Prominent Pioneers in Educational Psychology there are many scientist Researched on it.
Joseph Mayer Rice
He is one of those who set the stage for Thorndike. He was the great muckraker and classroom observer. He is considered as the father of research on teaching.
Edward Lee Thorndike
E.L.Thorndike, an American pioneer in comparative psychology, was born in Lowell, Massachusetts sin 1874 to the family of a Metyhodist minister. He became interested in the field of psychology after reading William James. He was awarded the doctorate for his classic thesis “Animal Intelligence” which was an experimental study of the associative processes in animals. He became an instructor of psychology at Teachers College at Columbia University and there he studied human learning, education, and mental testing. Thorndike’s pioneer investigations in the fields of human and animal learning are among the most influential in the history of psychology. In 1912 he was recognized for his accomplishments and elected president of the American Psychological Association. He introduced the concept of reinforcement. His work is often called connectionism because of the idea that bonds between stimulus and response take the form of neural connections. According to him learning involves the “stamping in” of connections, and forgetting involves “stamping out” connections. He gave the “Law of Exercise” which means connections become strengthened with practice, and weaken when practice is discontinued. He said that intelligence is a function of the number of connections made.
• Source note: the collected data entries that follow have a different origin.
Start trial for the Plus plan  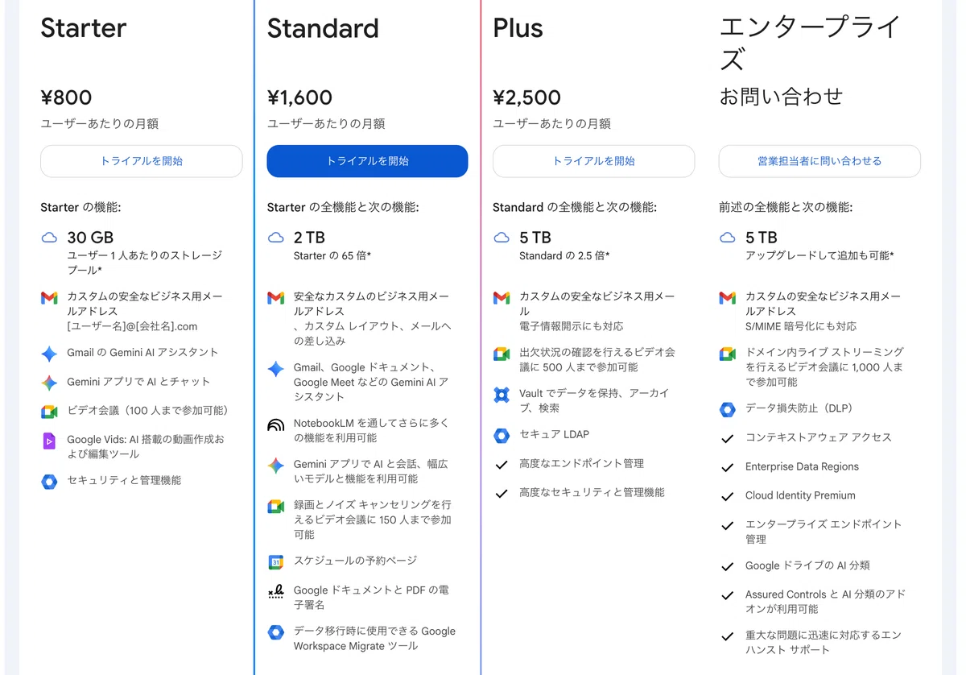coord(593,161)
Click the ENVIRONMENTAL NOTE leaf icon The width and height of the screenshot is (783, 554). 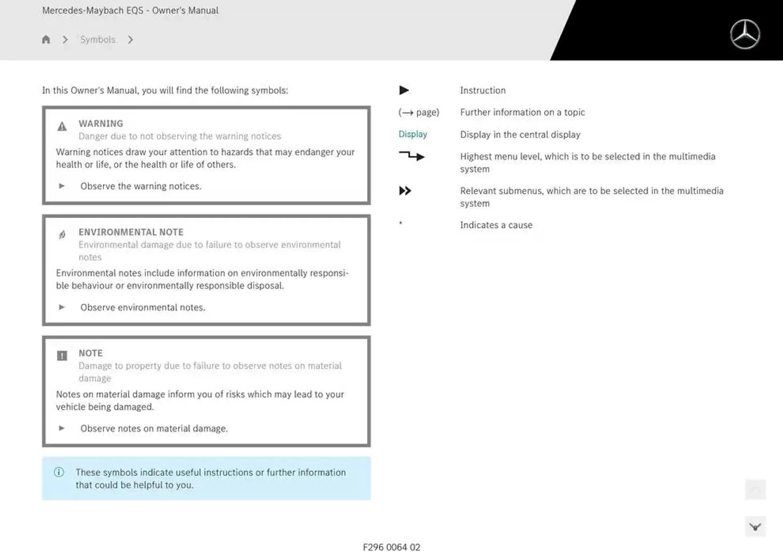point(62,233)
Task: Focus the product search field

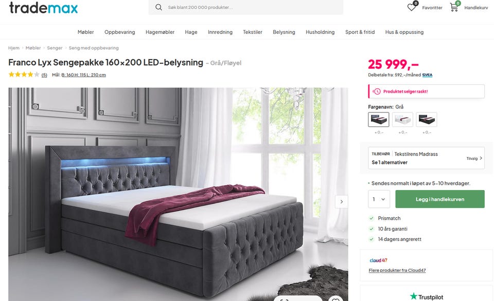Action: 246,7
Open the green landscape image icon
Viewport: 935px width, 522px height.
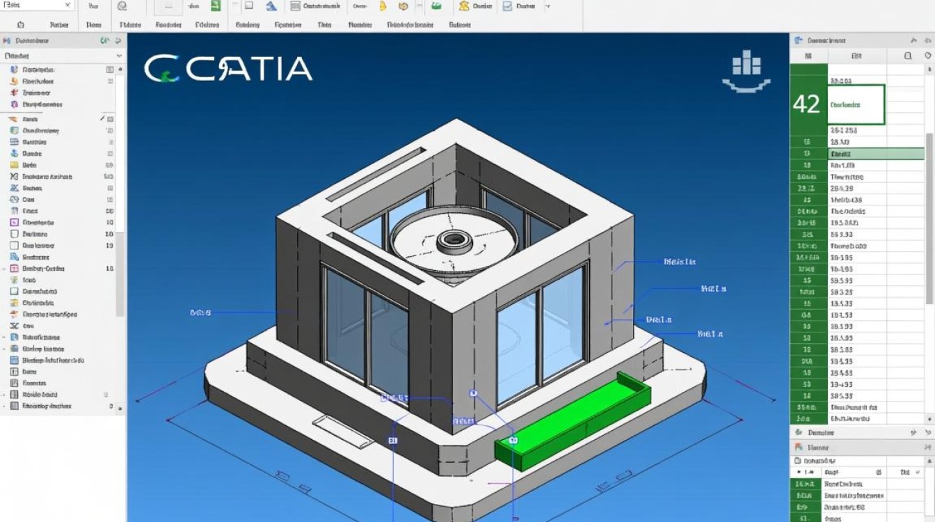[436, 6]
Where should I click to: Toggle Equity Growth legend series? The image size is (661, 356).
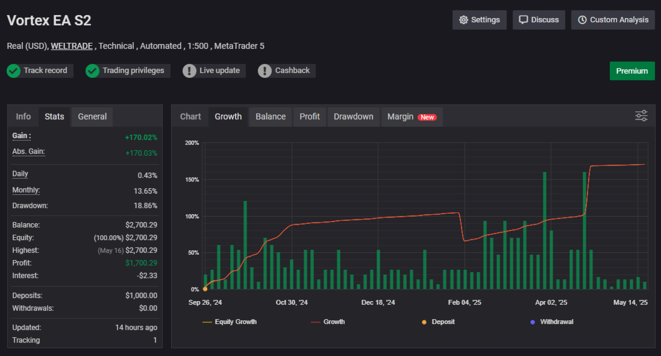[x=230, y=322]
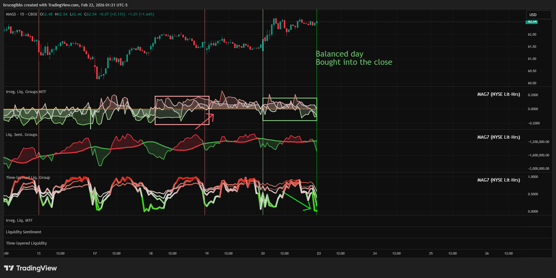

He was also among the first to apply psychological principles in the area of teaching. Hull accepted Thorndike’s view that connections were formed between stimuli and response rather than between reward and response.
Thorndike believed that only empirical work should guide education. In his book “Introduction to Teaching” he wrote that psychological science is to teaching, as botany is to farming, mechanics is to architecture, and physiology and pathology are to the physician. Thorndike wrote that “Man is free only in a world whose every event he can understand and foresee… We are captains of our souls only in so far as… we can understand and foresee every response which we will make to every situation.
According to him psychology does not need to go into the classroom, it can drive its laws from the laboratory and hand them down to the teachers. He promoted the belief that only science would save education. He believed that quantitative experiments should be preferred over qualitative, clinical or naturalistic observation.
Criticism on Thorndike
Thorndike first failed to distinguish between the goals of and the methods used in the physical and the social sciences. To Thorndike people were as easy to study as stones and toads. Secondly, Thorndike did not pay enough attention to the social and historical contexts in which people lived and in which schools operated. Third, Thorndike had a blind faith that all of the achievements of science were desirable. He seemed to believe this even after Hiroshima and Nazi extermination camps, the event which causes many people to question their faith in science. Finally, Thorndike overlooked the aesthetic dimension of science. The art of educational psychology surfaces occasionally, as it does in every other branch of science.